The book concludes by trying to vindicate this hope, proposing reforms that might cure the meritocratic inequality that it has diagnosed. One, which Gordon mentions, would change the payroll tax to replace that regime’s current disincentive for creating middle-class jobs with an incentive; the second would expand and redistribute education to bend the arc of innovation to favor mid-skilled workers. Gordon is right that book’s diagnosis invites many other cures besides these—and that a comprehensive egalitarian industrial policy could do a great deal to rebuild the middle class.

Gordon is also right to think that the technologies that increasingly enable surveillance, data harvesting, and algorithmic data processing are both substantial drivers of rising inequality today and, at the same time, offer potential for powerful egalitarian reforms. As Gordon says, the current versions of these focus on “stratifying and sorting” people. These functions substitute for the mid-skilled workers whose individualized judgments big data and algorithmic processing now displace and, at the same time, complement the super-skilled workers who design the technologies and above all manipulate and manage the stratified work-forces and customer-bases that the technologies create.

But data-processing might, in principle, function very differently, to favor mid-skilled, middle-class workers. Sorting technologies might be deployed to provide customized work-place training—identifying native talent and effective teaching methods—to enable middle-class workers to build their human capital, increase their productivity, and command higher wages. (Micro-credentialing, properly developed, might be a good step in this direction.) And algorithmic management might be deployed not to stratify and control but rather to facilitate coordination among horizontally situated workers. (Both peer production and networked contracting are first steps towards promoting coordination without hierarchy.)

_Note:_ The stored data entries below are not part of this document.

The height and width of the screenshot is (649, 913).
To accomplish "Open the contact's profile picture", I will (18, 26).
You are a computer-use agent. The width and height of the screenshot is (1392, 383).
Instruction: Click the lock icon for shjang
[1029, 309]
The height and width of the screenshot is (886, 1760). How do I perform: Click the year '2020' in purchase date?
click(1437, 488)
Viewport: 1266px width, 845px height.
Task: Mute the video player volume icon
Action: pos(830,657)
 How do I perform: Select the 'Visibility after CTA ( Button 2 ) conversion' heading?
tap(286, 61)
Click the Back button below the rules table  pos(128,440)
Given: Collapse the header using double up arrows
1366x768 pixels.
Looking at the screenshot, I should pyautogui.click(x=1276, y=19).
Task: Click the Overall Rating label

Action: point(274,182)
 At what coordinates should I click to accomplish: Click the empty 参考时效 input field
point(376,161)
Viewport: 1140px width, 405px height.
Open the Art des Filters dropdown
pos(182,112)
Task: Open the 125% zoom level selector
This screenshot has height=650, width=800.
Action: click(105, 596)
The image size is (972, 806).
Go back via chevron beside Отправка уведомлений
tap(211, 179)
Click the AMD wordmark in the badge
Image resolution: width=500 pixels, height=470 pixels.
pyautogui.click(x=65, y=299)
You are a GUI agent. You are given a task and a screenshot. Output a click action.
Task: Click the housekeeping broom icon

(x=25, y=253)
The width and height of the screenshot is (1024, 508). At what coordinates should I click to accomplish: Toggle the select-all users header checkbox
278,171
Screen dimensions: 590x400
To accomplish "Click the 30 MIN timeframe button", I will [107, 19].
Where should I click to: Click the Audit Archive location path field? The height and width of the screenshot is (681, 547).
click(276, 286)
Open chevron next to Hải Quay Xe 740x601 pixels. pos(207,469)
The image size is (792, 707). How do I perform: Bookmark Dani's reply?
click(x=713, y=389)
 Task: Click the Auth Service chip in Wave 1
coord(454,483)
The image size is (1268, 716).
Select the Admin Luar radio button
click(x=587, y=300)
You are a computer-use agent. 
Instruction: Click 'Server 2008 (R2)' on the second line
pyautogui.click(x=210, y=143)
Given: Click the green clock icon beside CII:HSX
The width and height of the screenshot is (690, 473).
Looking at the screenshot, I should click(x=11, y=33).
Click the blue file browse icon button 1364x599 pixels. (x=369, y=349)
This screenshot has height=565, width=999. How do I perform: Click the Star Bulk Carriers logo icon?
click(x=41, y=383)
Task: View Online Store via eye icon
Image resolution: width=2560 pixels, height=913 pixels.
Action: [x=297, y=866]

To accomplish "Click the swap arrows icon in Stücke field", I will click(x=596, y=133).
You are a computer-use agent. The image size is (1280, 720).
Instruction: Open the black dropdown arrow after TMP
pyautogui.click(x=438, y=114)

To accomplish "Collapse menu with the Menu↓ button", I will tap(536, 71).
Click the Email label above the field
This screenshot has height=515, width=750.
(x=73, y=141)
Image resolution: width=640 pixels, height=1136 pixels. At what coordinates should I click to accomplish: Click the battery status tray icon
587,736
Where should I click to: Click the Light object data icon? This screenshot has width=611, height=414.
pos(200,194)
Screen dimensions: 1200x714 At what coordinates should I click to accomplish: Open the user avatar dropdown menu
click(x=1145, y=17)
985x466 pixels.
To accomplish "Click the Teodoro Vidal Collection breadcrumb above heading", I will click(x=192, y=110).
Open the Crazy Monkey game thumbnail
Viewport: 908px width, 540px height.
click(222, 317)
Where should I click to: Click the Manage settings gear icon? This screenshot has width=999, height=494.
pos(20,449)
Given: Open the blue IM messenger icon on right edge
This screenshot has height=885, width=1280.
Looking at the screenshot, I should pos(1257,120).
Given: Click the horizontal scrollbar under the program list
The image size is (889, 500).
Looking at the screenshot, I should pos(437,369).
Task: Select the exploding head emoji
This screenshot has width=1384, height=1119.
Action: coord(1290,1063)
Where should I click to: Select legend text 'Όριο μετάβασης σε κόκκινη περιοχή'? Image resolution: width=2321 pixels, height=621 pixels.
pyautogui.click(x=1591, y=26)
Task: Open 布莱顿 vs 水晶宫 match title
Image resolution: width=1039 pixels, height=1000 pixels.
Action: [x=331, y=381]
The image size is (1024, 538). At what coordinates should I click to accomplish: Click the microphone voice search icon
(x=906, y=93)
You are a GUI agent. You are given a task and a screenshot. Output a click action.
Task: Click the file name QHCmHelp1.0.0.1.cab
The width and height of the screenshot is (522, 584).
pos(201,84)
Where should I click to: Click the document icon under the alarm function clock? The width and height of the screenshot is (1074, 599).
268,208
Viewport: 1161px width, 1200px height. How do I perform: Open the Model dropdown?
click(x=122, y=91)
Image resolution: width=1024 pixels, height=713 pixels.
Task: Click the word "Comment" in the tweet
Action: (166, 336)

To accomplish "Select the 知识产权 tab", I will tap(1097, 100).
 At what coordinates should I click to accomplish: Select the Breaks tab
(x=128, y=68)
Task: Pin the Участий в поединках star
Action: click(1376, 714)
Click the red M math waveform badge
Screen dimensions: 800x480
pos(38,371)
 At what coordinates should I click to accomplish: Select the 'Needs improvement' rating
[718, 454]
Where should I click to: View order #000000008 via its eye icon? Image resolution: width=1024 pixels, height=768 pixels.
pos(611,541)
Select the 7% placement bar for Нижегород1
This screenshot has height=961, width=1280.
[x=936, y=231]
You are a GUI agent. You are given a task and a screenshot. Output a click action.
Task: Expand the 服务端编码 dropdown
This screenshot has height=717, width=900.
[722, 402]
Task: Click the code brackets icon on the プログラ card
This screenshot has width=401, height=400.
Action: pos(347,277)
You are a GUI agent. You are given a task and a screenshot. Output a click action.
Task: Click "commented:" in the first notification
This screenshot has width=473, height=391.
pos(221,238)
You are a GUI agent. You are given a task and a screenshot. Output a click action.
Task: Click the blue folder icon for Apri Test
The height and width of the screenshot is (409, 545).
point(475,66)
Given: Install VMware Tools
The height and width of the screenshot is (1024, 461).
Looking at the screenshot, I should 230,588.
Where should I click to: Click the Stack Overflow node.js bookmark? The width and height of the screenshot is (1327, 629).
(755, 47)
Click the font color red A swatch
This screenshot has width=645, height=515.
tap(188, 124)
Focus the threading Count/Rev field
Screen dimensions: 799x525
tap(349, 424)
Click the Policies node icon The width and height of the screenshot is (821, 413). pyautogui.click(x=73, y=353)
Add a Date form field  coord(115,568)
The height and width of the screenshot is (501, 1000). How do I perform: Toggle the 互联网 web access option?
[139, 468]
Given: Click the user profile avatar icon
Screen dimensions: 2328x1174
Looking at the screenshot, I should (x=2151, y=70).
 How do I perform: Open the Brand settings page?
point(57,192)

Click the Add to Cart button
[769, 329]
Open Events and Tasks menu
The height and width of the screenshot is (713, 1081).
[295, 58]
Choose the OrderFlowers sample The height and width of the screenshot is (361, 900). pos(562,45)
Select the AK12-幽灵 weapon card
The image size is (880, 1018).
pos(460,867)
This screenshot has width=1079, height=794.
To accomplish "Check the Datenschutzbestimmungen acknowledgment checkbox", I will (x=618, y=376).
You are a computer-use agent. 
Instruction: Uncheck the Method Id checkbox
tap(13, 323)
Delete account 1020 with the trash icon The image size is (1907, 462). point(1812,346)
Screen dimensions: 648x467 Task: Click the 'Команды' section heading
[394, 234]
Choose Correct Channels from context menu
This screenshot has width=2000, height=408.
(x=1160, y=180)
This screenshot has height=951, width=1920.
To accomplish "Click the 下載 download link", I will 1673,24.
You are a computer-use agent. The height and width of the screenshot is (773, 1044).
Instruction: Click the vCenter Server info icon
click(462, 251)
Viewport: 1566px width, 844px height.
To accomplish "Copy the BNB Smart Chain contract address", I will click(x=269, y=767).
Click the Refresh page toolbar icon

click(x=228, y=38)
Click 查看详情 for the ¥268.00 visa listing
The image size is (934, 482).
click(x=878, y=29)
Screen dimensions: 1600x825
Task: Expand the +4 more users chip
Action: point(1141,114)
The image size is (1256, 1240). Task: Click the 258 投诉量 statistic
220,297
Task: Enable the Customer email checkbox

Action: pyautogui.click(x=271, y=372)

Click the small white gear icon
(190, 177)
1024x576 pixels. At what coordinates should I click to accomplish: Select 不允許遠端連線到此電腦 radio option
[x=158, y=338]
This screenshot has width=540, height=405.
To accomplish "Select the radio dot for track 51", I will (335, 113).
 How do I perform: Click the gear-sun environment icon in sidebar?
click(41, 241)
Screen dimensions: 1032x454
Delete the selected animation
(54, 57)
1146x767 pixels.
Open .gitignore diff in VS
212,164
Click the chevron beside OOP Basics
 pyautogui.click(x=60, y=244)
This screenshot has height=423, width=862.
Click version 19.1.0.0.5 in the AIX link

Of course, Gordon’s modest suggestions, and my modest expansions on them, remain far from fully-leaved. In this, they follow The Meritocracy Trap itself, which lays the intellectual foundations for a politics and policies that can cure meritocratic inequality, but does not build the edifice it is designed to support.

That is not surprising. The book sets out from the premise that although economic inequality is not inevitable, the left has misunderstood the character and causes of the economic inequalities that it rightly resists. The Meritocracy Trap’s core intellectual commitment is that developing an effective cure requires correcting these errors, to reach an accurate diagnosis of the disease.